Naherholungsgebiet im Norden von Neuss „Jröne Meerke“ wird erweitert
Nordstadt · Am Parkplatz Viersener Straße wird gebuddelt und gebaggert. Kanalarbeiten, wie man sieht, doch dahinter steckt noch mehr.
Das Naherholungsgebiet „Jröne Meerke“ auf der Furth wird erweitert. Die Größenordnung ist vielleicht nicht spektakulär, doch aus ökologischer Sicht ein Zugewinn. Denn im Anschluss an die großen Wiesen soll auf etwa 900 Quadratmeter Erweiterungsfläche eine artenreiche Wildblumenwiese angelegt werden. Die wird direkt an den Parkplatz Viersener Straße grenzen. Peter Becker (90) aber will von alledem nichts sehen. Denn die geplante Wiesenfläche war über fast zwei Jahrhunderte im Besitz seiner Familie.
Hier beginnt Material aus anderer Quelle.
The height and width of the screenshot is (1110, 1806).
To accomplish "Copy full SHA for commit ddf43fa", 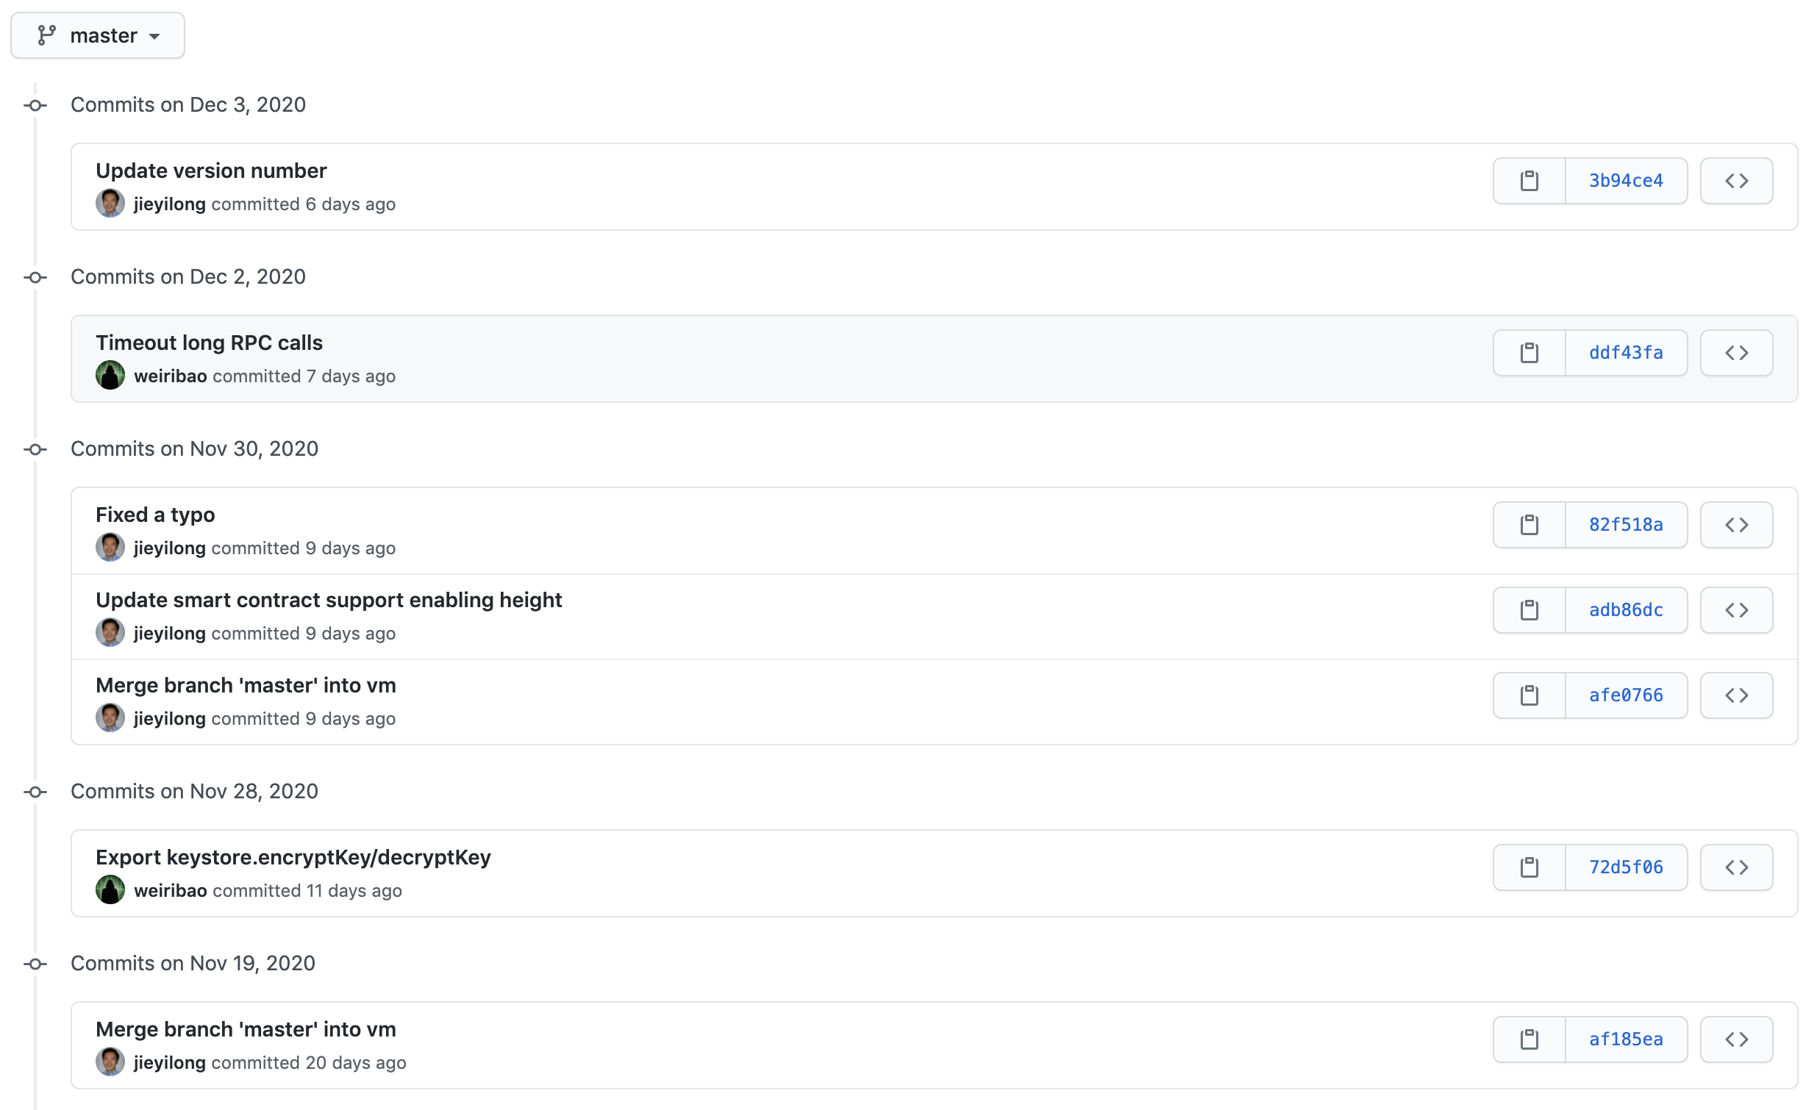I will coord(1529,353).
Bevor eingesät werden kann, muss noch eine Menge passieren. Auf dem Parkplatz Viersener Straße stehen zum Beispiel derzeit Kanalbaumaßnahmen an, die nach Auskunft der Stadt vielleicht schon in der kommenden Woche abgeschlossen werden können. Während der Arbeiten ist die Hälfte der Stellplätze nicht nutzbar. Aber es ist ja auch nicht gerade die Jahreszeit, in der sich größere Gruppen vom Parkplatz aus auf den Weg in Richtung See, Trimm-Dich-Pfad oder zur Grillstelle machen. In einem zweiten Schritt werden dann die beiden Häuser mit der Adresse Viersener Straße 39-41 abgerissen.
Sie sind Relikte aus einer Zeit großer Not und großen Mangels, denn sie wurden von Beckers Vater beziehungsweise Onkel kurz nach dem Zweiten Weltkrieg mit großer Eigenleistung in den Jahren 1945 und 1946 errichtet. Als Notunterkunft der Familien.
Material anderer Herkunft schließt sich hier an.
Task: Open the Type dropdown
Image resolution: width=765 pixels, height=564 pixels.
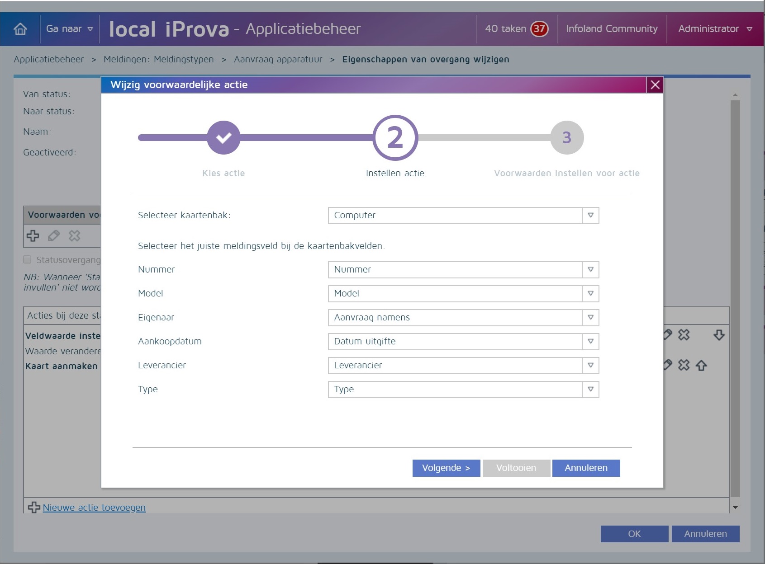Action: coord(589,389)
Über diesen Zustand sind die von einem große Garten umgebenen Häuschen bis heute nicht hinausgekommen. Vor etwa 30 Jahren habe er die 48 beziehungsweise 50 Quadratmeter Platz bietenden Gebäude ausbauen und dort selbst einziehen wollen, berichtet Becker. Doch statt einer Baugenehmigung, die seinem Vorhaben nicht erteilt werden konnte, kam nur ein Vertrag mit der Kommune zustande, in der diese sich ein Vorkaufsrecht sicherte.
Diese Option zog, als sich Peter Becker, der seit 1984 alleiniger Besitzer der gesamten Liegenschaft war, vor vier Jahren von diesem Hobby trennte. „Ich hatte den Spaß verloren“, gibt er zu, zumal er bei der Gartenarbeit zunehmend auf Hilfe angewiesen war. Seine Tochter habe das Objekt nicht haben wollen, dem Mieter von einem der Häuser wurde gekündigt. Jetzt stehen vor der Beckerschen Laube Abbruchcontainer, hat sich der Senior von seiner Tochter berichten lassen. Sie muss dort Tag für Tag auf dem Weg zur Arbeit nach Holzbüttgen vorbei. Becker selbst meidet den Platz.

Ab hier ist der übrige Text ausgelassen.